= Kodie Bedford =

Australian screenwriter and filmmaker

Kodie Bedford is an Aboriginal Australian screenwriter, filmmaker and playwright from Western Australia. She is known for her play Cursed!, and work on several television series, in particular the 2021 comedy series All My Friends Are Racist.

==Early life and education==
Bedford was born in Western Australia of the Djaru and Gija people on her father's side and Irish and English on her mother's. She grew in Geraldton in the Midwest region, and has strong family links in the East Kimberley region. An only child, she grew up with lots of cousins around her. She wanted to be a screenwriter from when she was a teenager, being a great fan of Buffy the Vampire Slayer, and credits storytelling with "saving her life". Her maternal grandmother, Valda Osborn, who loved Tolkien and Charles Dickens was also a great influence in her choice of writing as a career.

She earned a Bachelor of Communications at the University of Western Australia in 2007, taking courses in English, history, linguistics and communications. She moved to the East Kimberley afterwards to stay with her paternal grandmother there. It was a chance meeting with a video journalist from SBS at Halls Creek that led to her moving to Sydney to work in journalism.

She later (after 2013) gained a master's degree in creative writing from the University of Technology Sydney (UTS).

==Career==
Bedford lived in Redfern, Sydney, while working as a cadet journalist for SBS Television in 2008, which included working on Living Black. She then worked for ABC Television as a researcher for Message Stick, a documentary series focusing on Aboriginal issues. She spent some time shadowing Sally Riley, as head of Indigenous at the ABC, working on Redfern Now in 2012 to 2013, which led to her going to UTS to earn her Master's in Creative Writing.
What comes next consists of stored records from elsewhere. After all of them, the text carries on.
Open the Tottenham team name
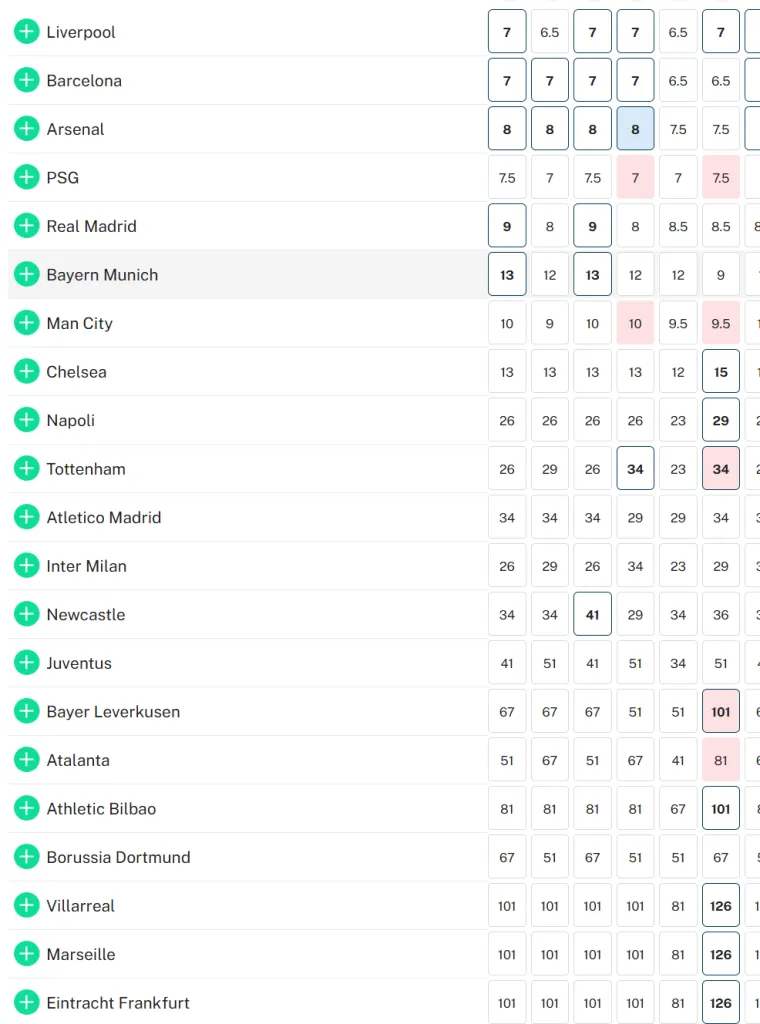Viewport: 760px width, 1024px height. point(86,469)
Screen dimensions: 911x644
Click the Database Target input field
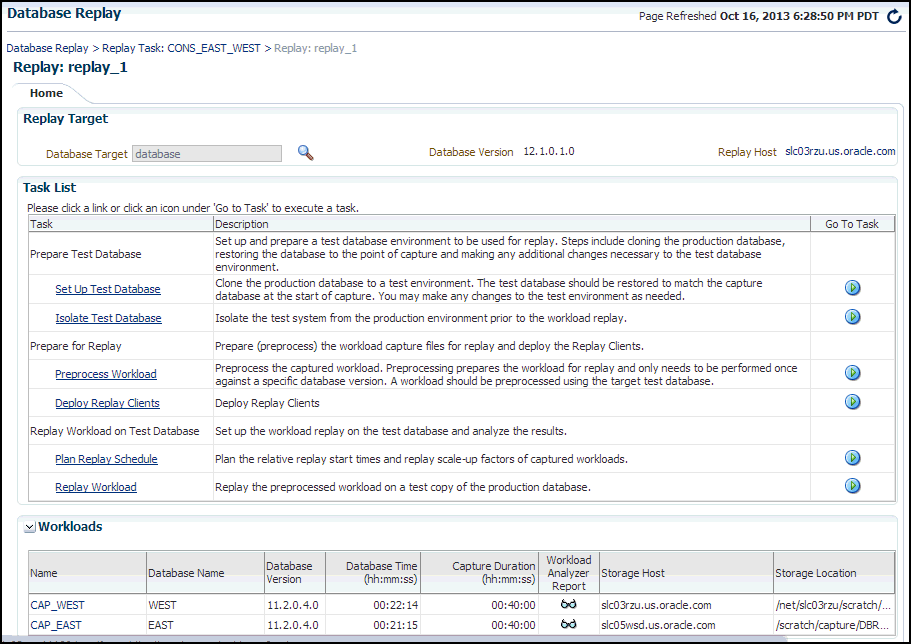click(207, 154)
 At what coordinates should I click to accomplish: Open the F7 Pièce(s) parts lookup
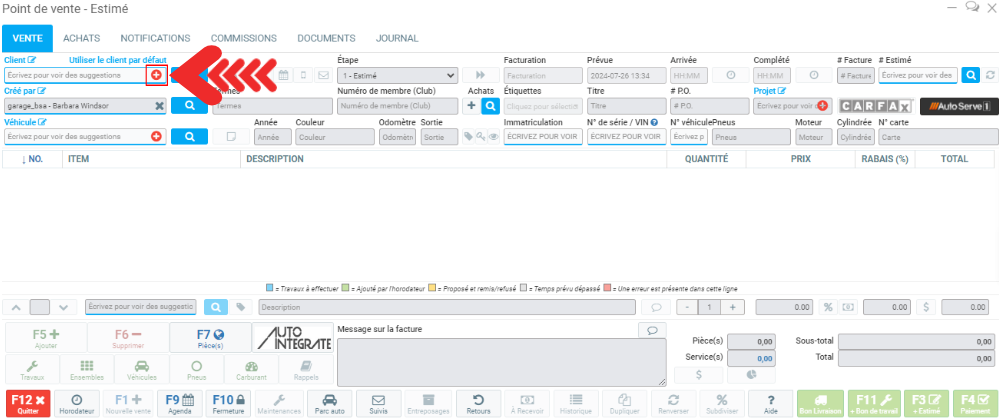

Since leaving the ABC in 2015 she has worked as a freelance writer. She was given her "big break" in being invited to join the writing team for Bunya Productions' 2018 TV series Mystery Road as a note-taker, at the suggestion of Penny Smallacombe, head of Indigenous at Screen Australia. After one of the writers left, producer Greer Simpkin and head writer Michaeley O'Brien invited her to join the writing team. Bedford is inspired by Rachel Perkins, and wants to write stories about Western Australia.

Her debut film as a director was the short horror film "Scout", which was released in 2019 as part of the horror anthology Dark Place.

In 2019, Bedford won a Balnaves Fellowship to develop her own play with Belvoir Theatre, Cursed!, which was inspired by her family gathering in Geraldton when her grandmother (Valda Osborn) was dying. The black comedy was staged in the 2020 season, directed by Jason Klarwein. It was praised by critics and went on to win an AWGIE Award.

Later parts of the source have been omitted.